-- WORK INSTRUCTION --
In the records below, find the line that contains "Close the Lumpics.ru tab" and the line that contains "Select the Parsing". Set down exactly those lines and every line between them, and nothing more.
----------
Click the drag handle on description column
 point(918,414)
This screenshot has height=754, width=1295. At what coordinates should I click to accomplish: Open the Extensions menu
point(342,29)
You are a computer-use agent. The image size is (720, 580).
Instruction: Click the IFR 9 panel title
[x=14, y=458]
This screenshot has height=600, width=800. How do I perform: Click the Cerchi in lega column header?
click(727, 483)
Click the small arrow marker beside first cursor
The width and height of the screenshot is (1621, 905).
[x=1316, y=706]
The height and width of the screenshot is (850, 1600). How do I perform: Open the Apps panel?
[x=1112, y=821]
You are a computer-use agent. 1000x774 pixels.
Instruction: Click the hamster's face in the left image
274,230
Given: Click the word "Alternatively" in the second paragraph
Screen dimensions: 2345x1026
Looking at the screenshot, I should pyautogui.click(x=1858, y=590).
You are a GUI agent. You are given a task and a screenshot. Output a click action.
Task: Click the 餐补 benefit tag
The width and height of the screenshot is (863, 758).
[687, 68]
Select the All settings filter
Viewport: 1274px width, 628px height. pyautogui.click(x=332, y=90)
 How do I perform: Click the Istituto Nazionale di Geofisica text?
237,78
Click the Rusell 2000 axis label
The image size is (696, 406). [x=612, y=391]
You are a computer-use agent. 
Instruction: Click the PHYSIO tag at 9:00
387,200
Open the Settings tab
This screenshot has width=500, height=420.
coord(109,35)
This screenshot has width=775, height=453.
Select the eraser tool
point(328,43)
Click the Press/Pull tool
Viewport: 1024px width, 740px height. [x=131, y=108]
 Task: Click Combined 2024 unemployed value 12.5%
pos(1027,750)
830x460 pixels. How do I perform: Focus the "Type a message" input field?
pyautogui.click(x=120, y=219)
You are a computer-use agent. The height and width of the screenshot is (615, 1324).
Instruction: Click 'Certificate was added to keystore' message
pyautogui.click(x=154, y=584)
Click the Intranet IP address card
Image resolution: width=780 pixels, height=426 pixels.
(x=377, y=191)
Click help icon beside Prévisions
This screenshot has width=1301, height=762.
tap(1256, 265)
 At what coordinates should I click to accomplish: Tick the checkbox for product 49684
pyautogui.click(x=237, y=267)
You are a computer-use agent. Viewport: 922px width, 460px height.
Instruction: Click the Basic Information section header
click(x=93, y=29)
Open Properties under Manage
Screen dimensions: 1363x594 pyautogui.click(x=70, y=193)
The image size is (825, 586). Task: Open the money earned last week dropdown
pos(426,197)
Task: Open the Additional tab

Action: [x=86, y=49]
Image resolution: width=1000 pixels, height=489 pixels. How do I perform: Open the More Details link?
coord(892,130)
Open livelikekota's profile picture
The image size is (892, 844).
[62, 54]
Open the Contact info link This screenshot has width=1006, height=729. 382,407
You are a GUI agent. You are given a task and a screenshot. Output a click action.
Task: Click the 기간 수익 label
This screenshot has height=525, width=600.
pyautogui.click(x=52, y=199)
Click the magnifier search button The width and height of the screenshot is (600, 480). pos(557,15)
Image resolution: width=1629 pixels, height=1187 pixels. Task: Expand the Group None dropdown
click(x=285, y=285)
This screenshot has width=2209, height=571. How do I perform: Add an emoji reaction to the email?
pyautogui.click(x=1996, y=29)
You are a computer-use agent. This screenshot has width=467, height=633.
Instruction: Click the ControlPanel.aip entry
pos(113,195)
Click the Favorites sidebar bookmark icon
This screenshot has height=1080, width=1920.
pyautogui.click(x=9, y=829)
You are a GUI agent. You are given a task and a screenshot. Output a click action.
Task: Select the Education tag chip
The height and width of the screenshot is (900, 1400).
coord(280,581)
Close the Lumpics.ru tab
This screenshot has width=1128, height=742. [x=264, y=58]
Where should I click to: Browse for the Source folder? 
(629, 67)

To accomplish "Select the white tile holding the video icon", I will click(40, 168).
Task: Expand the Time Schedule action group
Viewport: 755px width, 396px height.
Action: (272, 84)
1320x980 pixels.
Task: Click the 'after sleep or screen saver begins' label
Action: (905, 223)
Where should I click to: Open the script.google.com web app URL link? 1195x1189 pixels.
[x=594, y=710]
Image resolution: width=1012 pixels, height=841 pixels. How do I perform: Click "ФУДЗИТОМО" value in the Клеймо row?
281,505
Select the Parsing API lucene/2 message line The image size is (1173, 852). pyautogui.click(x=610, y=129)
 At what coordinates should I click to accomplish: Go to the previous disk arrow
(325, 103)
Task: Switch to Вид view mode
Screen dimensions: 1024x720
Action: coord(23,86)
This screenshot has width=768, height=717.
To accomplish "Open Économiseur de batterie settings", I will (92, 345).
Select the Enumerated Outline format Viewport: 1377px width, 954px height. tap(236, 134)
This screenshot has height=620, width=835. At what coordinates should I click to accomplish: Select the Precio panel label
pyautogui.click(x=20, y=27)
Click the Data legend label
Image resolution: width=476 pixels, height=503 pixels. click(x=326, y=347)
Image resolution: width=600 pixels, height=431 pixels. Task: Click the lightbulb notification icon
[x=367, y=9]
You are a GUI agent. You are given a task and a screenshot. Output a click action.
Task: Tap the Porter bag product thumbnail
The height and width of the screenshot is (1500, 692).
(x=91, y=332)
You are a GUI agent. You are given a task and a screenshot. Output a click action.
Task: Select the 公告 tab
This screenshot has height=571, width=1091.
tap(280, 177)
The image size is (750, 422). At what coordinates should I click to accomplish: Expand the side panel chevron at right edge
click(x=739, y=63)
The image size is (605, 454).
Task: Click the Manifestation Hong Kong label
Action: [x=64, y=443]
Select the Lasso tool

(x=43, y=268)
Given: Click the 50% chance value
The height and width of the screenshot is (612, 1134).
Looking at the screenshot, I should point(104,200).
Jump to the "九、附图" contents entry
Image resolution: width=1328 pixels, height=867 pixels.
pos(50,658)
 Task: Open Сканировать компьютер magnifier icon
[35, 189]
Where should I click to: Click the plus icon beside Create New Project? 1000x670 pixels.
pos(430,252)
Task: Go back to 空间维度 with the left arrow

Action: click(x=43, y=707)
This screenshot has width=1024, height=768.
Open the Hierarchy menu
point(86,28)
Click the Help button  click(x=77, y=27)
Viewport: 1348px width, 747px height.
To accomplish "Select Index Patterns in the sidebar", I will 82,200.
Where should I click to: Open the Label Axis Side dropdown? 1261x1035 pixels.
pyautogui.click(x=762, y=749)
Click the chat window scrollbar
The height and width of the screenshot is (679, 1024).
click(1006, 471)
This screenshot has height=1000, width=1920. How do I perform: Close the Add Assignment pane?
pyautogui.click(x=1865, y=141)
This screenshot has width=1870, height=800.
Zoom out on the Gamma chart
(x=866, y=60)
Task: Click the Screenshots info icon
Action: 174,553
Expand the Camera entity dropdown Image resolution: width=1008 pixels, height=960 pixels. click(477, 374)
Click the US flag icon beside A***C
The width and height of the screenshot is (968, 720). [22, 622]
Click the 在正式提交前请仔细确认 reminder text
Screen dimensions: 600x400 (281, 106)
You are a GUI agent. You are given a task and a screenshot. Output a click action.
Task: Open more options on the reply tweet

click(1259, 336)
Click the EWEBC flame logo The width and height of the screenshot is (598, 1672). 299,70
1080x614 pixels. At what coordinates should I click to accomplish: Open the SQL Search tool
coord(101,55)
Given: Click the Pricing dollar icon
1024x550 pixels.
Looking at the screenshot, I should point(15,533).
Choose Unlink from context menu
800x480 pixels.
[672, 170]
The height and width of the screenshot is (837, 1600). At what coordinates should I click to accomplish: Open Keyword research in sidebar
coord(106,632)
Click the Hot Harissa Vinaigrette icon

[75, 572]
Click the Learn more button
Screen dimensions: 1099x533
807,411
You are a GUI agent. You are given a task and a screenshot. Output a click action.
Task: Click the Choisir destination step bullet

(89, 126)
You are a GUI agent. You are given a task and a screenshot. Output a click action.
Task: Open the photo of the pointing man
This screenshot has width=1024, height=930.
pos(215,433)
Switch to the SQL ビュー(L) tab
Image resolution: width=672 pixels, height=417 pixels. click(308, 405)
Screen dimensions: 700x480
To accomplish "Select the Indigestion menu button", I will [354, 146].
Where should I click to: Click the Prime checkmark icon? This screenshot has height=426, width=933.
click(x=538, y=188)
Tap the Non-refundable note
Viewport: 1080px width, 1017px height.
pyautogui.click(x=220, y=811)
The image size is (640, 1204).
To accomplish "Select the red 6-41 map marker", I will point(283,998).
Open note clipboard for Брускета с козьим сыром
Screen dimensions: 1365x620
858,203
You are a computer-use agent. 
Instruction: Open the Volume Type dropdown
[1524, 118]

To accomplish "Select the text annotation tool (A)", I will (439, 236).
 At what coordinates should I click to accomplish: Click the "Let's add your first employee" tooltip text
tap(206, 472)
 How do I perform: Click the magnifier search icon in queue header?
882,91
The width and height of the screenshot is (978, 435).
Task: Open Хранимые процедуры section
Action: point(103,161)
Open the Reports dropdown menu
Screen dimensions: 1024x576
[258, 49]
----------
-- WRITTEN RESPONSE --
Close the Lumpics.ru tab
This screenshot has width=1128, height=742. [x=264, y=58]
Where should I click to: Browse for the Source folder? 
(629, 67)

To accomplish "Select the white tile holding the video icon", I will click(40, 168).
Task: Expand the Time Schedule action group
Viewport: 755px width, 396px height.
Action: (272, 84)
1320x980 pixels.
Task: Click the 'after sleep or screen saver begins' label
Action: (905, 223)
Where should I click to: Open the script.google.com web app URL link? 1195x1189 pixels.
[x=594, y=710]
Image resolution: width=1012 pixels, height=841 pixels. How do I perform: Click "ФУДЗИТОМО" value in the Клеймо row?
281,505
Select the Parsing API lucene/2 message line The image size is (1173, 852). pyautogui.click(x=610, y=129)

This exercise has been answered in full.